The Supreme Court—Preventing Vice and Promoting Virtue, one casualty at a time

Over the weekend, the Taliban, which last summer promised (or maybe implied? hinted at?) a movement away from its draconian past, reinstituted dress rules for Afghan women. The burka is back, and whether or not anybody favors it, the Taliban leaders have made their ruling. It's in the Quran, they say. Of course, it isn't. Or maybe it's "settled law," the American equivalent?


This regressive ruling marks the first time in decades that Afghan women will be forced to wear the Islamic face veil – a direct reversal of any pretended movement toward liberalism among the Taliban. In truth, many Afghan women already wear the burka, but generally not in urban areas where a simple hair covering has supplanted it. The new decree passed by the eerily Puritanical-sounding Ministry for the Prevention of Vice and Promotion of Virtue will route the country backward. At the same time, tens of millions of Afghan citizens face hunger and deprivation daily – a problem for which the Taliban sees no similar urgency.


Fortunately, in the United States, we have no Ministry for the Prevention of Vice and Promotion of Virtue, but we appear to have its Doppelgänger: the Supreme Court.

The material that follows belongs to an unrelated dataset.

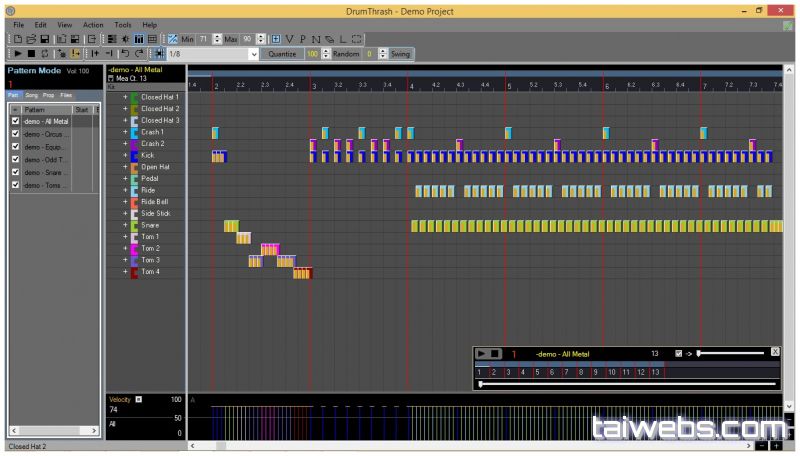Click the New project icon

Nine of one, 3/4 dozen of another, I suppose

But make no mistake. Whether it's a decree from the Taliban militants or a leaked draft from a bought-and-paid-for pietistic justice, whether it's a mandatory face-covering or the elimination of reproductive rights, the ultimate goal remains the same: the subjugation of women by a smothering male paternalism. The decisions of these two seemingly disparate judgmental bodies have as much to do with female modesty or the unborn child's rights as voting restrictions have to do with fraud. Both rules evolve out of a growing fear that white male supremacy is withering under constant attacks from militant feminism and an annoyingly pervasive equal rights movement. The cowardice of these big strong men in the face of any challenge is embarrassing.

What to do in the face of this threat? For the Taliban, hide the individuality of these interlopers behind identical "wardrobes." For the Supreme Court, keep the women at home raising children. Donald Trump, everyone's favorite Neanderthal, claimed that women love the term housewives. Justice Alito and five others seem to agree.

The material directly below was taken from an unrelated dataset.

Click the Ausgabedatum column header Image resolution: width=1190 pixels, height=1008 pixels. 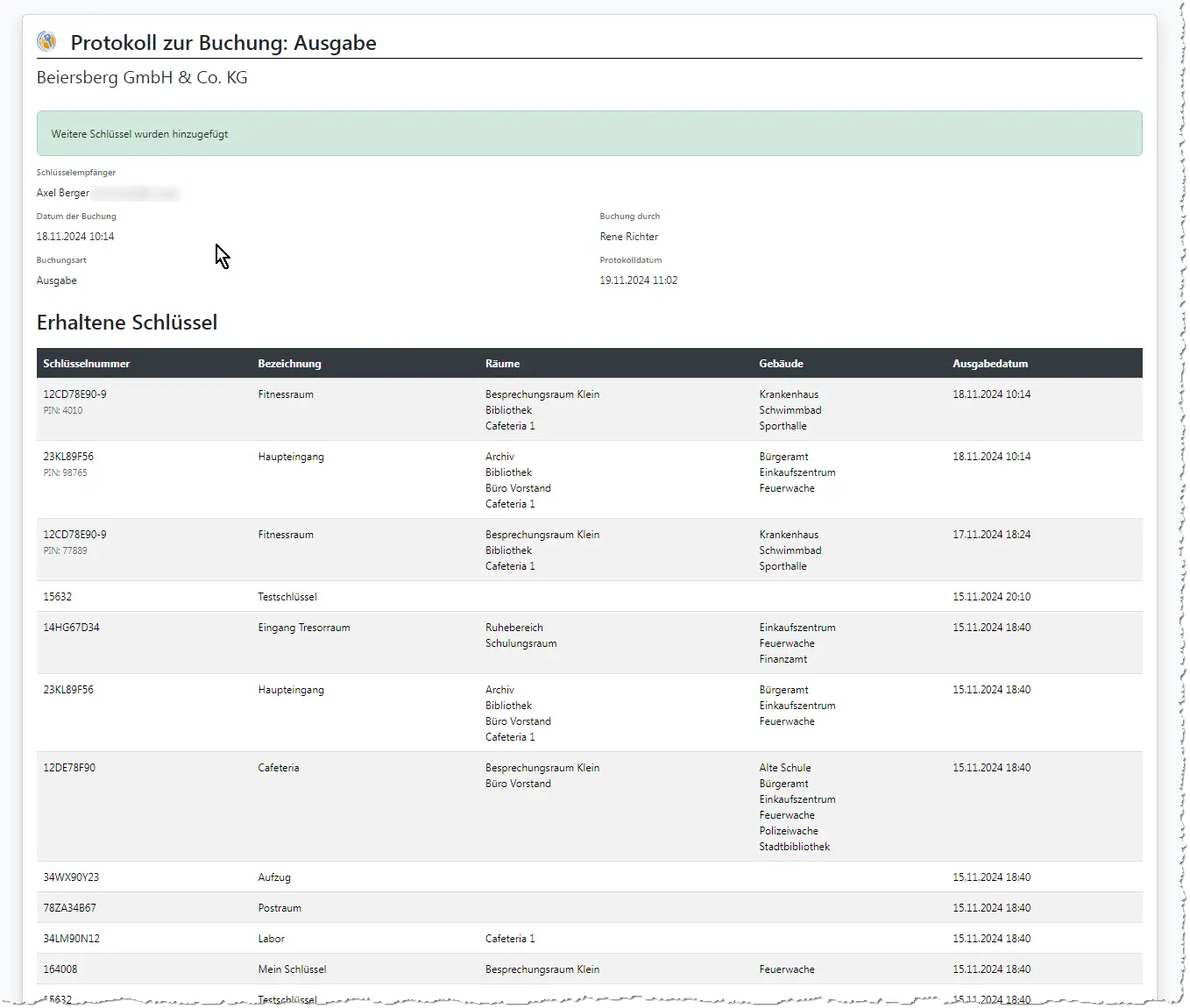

All regrettable but hardly unprecedented. We have witnessed many attempts to beat back the advancing tide of progress only to have it wash over us utterly. And in the sine wave of politics, the amplitude of liberalism always grows higher in a reaction to conservative repression. It will again, though it may be a long siege, and the casualties will be many. The proscription of abortion rights may alter and, in some cases, destroy the lives of men and women for decades.

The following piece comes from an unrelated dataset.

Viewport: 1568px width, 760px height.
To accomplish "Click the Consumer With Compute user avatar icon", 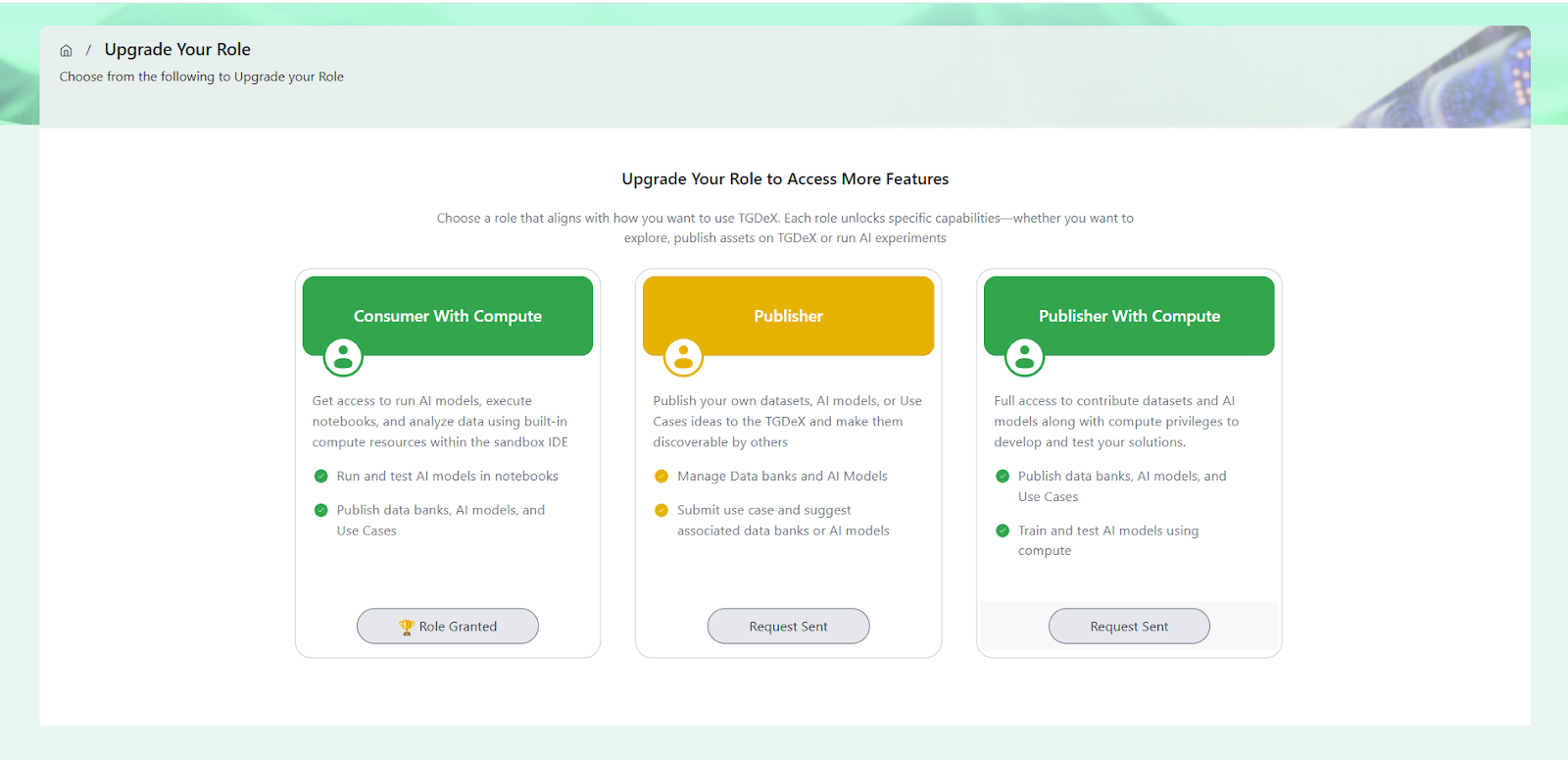I will (x=343, y=358).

In Afghanistan, the husband of a woman who spurns the burka will be warned, then arrested, fined, and imprisoned. If some legislators get their way in America, a man who assists his wife in gaining an abortion will face a felony murder charge. Contraception, same-sex marriage, gay and transgender rights – everything will be on the table if our very own Ministry for the Prevention of Vice and Promotion of Virtue continues to misalign itself with the wishes of most Americans.

It's one thing for a buffoon like Marjorie Taylor Greene to be out of touch with reality. It's entirely different when men and women whose jurisprudence has permitted them to ascend to the Supreme Court show the same lack of awareness.

Of course, this has less to do with jurisprudence than with the new Republican party, but the results will be the same. And the popular belief that the executive and legislative branches are too mired in politics even to function but that the Supreme Court was above it all? We can put that to rest.


Political hacks can wear robes too.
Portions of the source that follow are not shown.